Can you continue the author notes on David Means and Susan Minot below from the point where they end?

Selected text:

** begin **

David Means was born and raised in Michigan. He is the author of four story collections, including Assorted Fire Events, The Secret Goldfish , and, most recently, The Spot . Means lives in Nyack, New York.
Susan Minot, “ Pole, Pole ”
I began this story initially as a challenge to myself-to complete something. I’d not published a book-or a story for that matter-in a long time, and in the long years of working on what looked as if it was now turning out to be two novels, I wanted simply to finish something. So one winter I took a break from the book to write this story. I had spent some time in Kenya in the late ’90s, and imagining a tryst there was a way of revisiting a place I’d been intrigued by. In the writing of the story I also began to envision a collection of intertwined stories set in east Africa of which “ Pole , Pole” would be a part. So that’s another book that now needs to be written, though I have its title already: Fatina .
Susan Minot was born in 1956 in Boston. She is the author of Monkeys, Lust & Other Stories, Folly, Evening, Rapture , and a poetry collection, Poems 4 A.M . Her nonfiction has appeared in McSweeney’s and The Paris Review , among other publications. She wrote the screenplay for Bernardo Bertolucci’s Stealing Beauty . The film Evening was the first adaptation of her fiction. Minot divides her time between New York City and an island in Maine.

** end **

Rows:
** begin **

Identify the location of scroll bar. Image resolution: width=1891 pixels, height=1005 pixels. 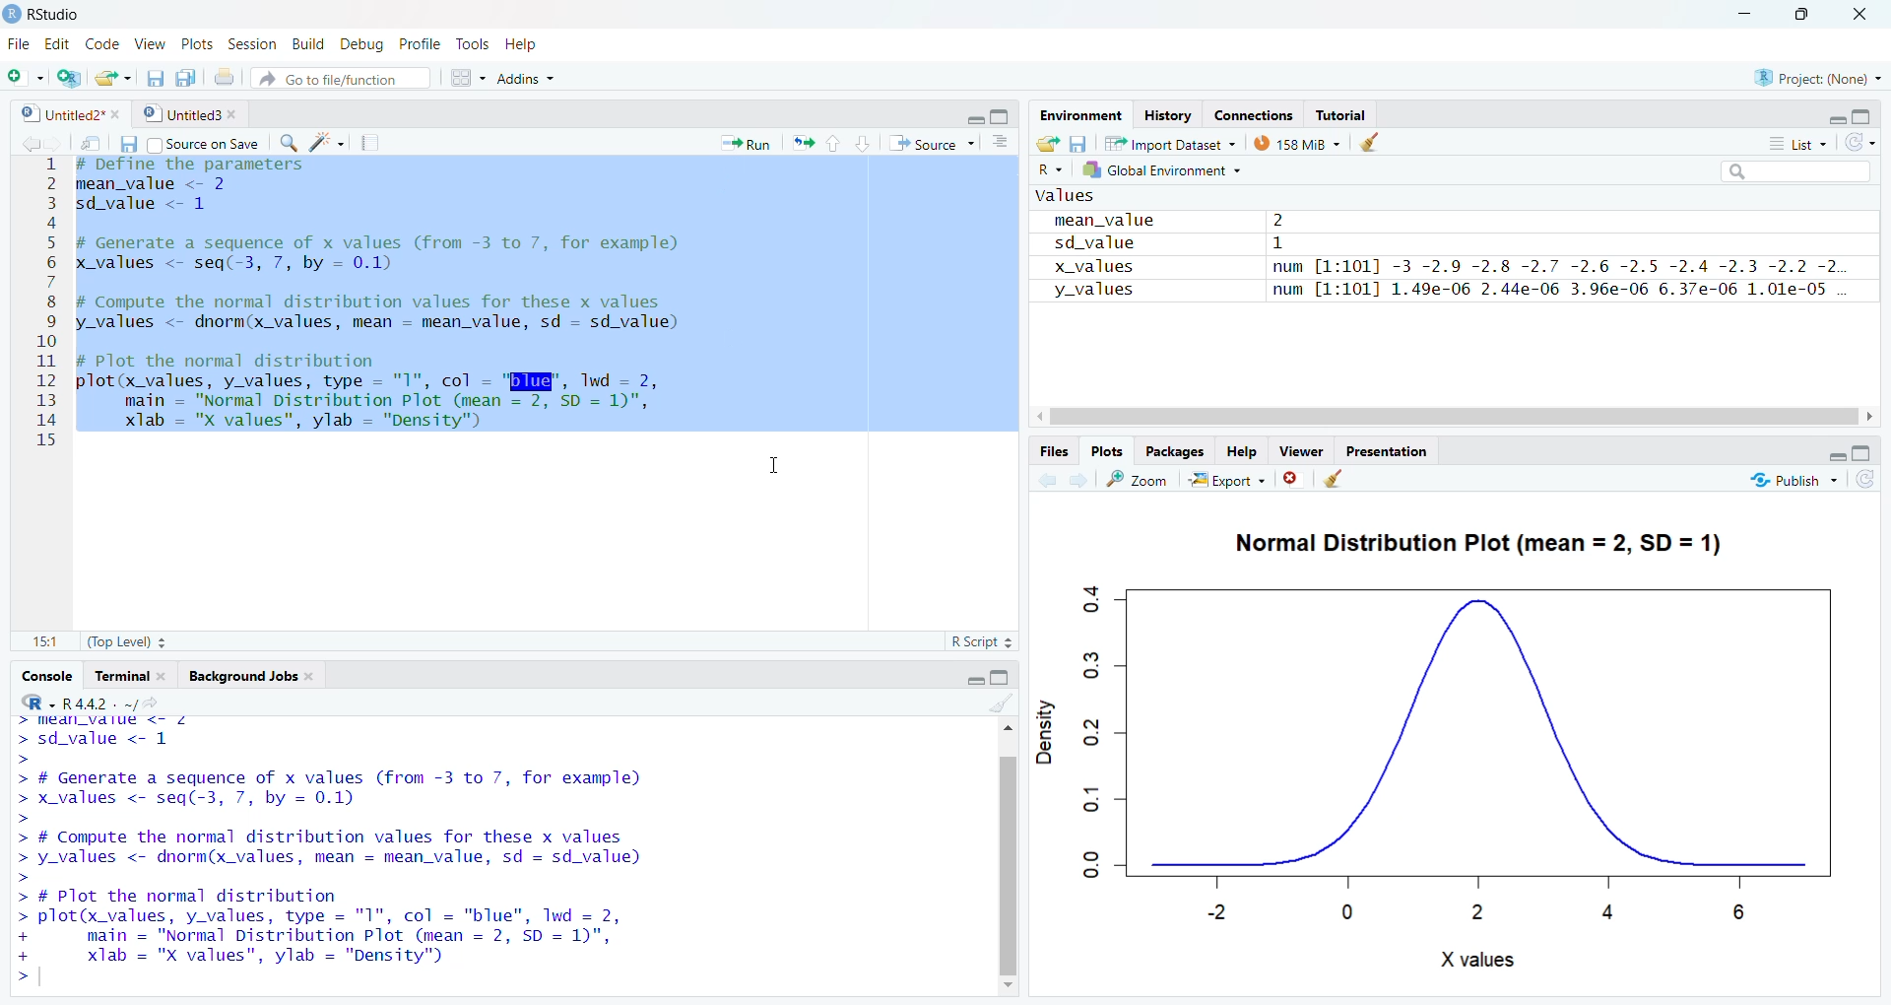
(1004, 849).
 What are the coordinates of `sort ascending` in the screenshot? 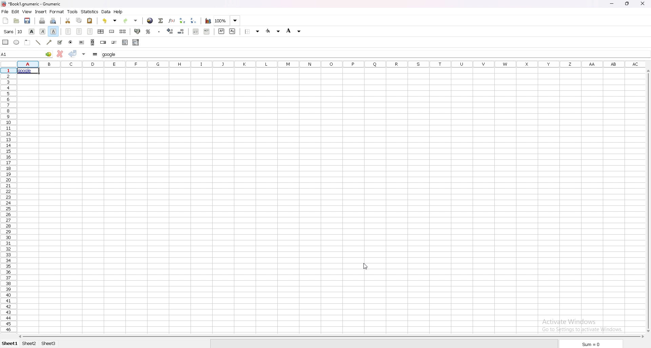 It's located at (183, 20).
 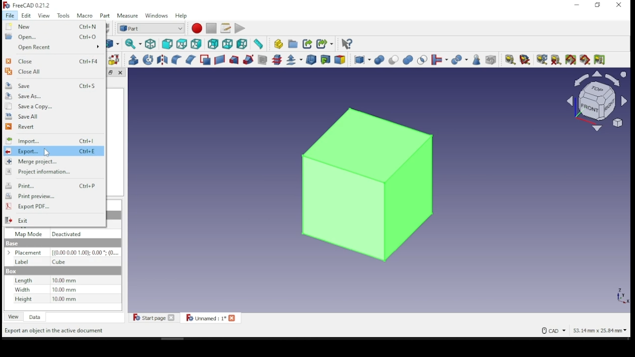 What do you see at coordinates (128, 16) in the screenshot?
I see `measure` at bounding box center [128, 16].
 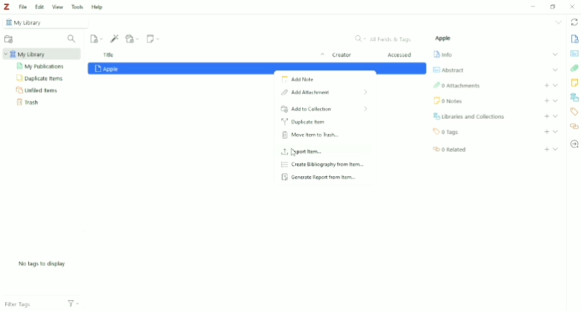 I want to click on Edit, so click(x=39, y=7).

** end **

Result for this exercise:
Matthew Neill Null, “Something You Can’t Live Without”
The drummer tale is a staple of storytelling. To be kind, you’d call it well-worn; to be cruel, cliché. So many have done it so well: Faulkner, Chekhov, Flannery O’Connor, Malamud. Breathing life into the form seemed an impossible task, so I had to try. Sitting down to the desk, I wanted to see if I could outdo the established demigods of fiction. An act of hubris for sure, but what isn’t? I hope the reader judges me kindly.
The story, for me, always begins with an image. In college, my first love was geology. A group of us went down into a cave, and after what seemed like miles of dodging bats and slogging through mud, a professor showed us where the remains of an extinct bear -Arctodus simus , I think-had been discovered. I began with the vision of a skull, and then I had to dream the characters to find it. The story unspooled from there. Other stray images found a home: twin boys working fence posts by the roadside; a high meadow drowning in beaver dams; a pair of dead foxes, one red, one gray. Also, the story gave me an opportunity to write one of my favorite landscapes in West Virginia, where the karst lands meet the mountains.
Most of my work is a variation on one theme: the crisis of people who love the land, but are faced with the prospect of selling or destroying some aspect of it to translate the landscape into dollars. This is West Virginia’s story. From timbering to coal mining to Marcellus shale fracturing, the ground has been sold again and again. Despite our common myths and party rhetoric, extractive industry has failed to improve the lot of West Virginians. For me, “Something You Can’t Live Without” is a middle chapter in a long, fraught history.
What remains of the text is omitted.